Der effektive Umwandlungssatz für neue Renten liegt daher im Mittel bei ca. 5,9%. Diese Praxis ist eine «Quersubventionierung» der Altersrenten zulasten der erwerbstätigen Versicherten und vor allem zulasten der überobligatorisch Versicherten, die schon mit nicht mehr rentenbildenden AHV-Beiträgen einen hohen Solidaritätsbeitrag erbringen (Einkommen ab aktuell 84‘600 Fr.).

Zur Finanzierung des Umwandlungssatzes von 6,8% wäre gegenwärtig eine Rendite der Kapitalanlagen von fast 5% erforderlich, 1985 reichten dafür noch 3,5%. Die Vorsorgeeinrichtungen werden durch das Festhalten der Politik an einem demografisch und ökonomisch inadäquaten Umwandlungssatz faktisch auch in Anlagen mit höheren Risiken gedrängt.

Ökonomische statt politische Kriterien

Die Berufliche Vorsorge kann den ihr zugedachten Teil in der Altersvorsorge nur nach einer Entpolitisierung – am besten wohl mit einer automatischen Anpassung des Umwandlungssatzes an die sich ändernden Bedingungen – sowie einer Entschlackung von Gesetz und Verordnungen erfüllen. Gewisse Anlagevorschriften und Regulierungen haben die vom «dritten Beitragszahler» erwarteten Beiträge beeinträchtigt.

Zu komplexe Regulierungen machten die BV sowohl zu einem kostentreibenden als auch renditeschmälernden Nährboden für Berater und Kontrolleure. Die Aufsicht der Vorsorgeeinrichtungen sollte künftig allein der Finma obliegen. Pensionskassen und Sammelstiftungen verwalten gegenwärtig über 800 Mrd. Fr. Sie sind für den Anlageerfolg verantwortlich.

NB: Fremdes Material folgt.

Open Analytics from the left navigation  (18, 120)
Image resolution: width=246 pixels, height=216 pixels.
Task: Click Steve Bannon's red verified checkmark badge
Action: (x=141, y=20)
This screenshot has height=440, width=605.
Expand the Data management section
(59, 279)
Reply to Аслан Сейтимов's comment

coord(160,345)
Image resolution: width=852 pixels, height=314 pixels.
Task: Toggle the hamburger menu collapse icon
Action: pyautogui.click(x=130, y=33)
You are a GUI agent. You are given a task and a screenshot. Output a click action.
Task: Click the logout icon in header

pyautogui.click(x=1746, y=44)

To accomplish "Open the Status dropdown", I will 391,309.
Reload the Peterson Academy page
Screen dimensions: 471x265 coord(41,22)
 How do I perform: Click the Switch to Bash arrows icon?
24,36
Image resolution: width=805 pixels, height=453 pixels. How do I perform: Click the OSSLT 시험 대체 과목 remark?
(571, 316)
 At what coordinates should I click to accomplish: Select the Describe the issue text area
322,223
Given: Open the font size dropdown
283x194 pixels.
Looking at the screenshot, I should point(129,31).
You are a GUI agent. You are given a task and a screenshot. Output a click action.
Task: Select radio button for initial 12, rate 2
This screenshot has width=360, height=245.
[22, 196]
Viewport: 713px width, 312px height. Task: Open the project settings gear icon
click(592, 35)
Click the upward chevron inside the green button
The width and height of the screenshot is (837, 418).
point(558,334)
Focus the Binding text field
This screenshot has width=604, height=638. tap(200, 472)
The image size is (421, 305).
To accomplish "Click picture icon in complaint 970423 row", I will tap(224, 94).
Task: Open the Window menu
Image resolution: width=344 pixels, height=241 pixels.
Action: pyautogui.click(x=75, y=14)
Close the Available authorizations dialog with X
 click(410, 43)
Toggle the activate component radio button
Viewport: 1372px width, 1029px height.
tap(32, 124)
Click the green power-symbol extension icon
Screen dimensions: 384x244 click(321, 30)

Allein ökonomische Kriterien sollten daher den Anlageentscheid bestimmen – keinesfalls politische Vorgaben oder Wünsche von Bundesämtern und Nichtregierungsorganisationen. Eine freie, vom Entscheid des Arbeitgebers losgelöste Wahl der Vorsorgeeinrichtung dürfte zu mehr Wettbewerb und zu höheren Nettorenditen führen. Die Anlagerichtlinien sollten dem Beispiel diesbezüglich erfolgreicherer Länder folgen.

Höhere Renditen erfordern weltweit diversifizierte Investitionen in unterschiedlichen Anlageklassen. Mit ihrem langfristigen Anlagehorizont könnten die Vorsorgeeinrichtungen vermehrt in Private Equity oder Venture Capital investieren.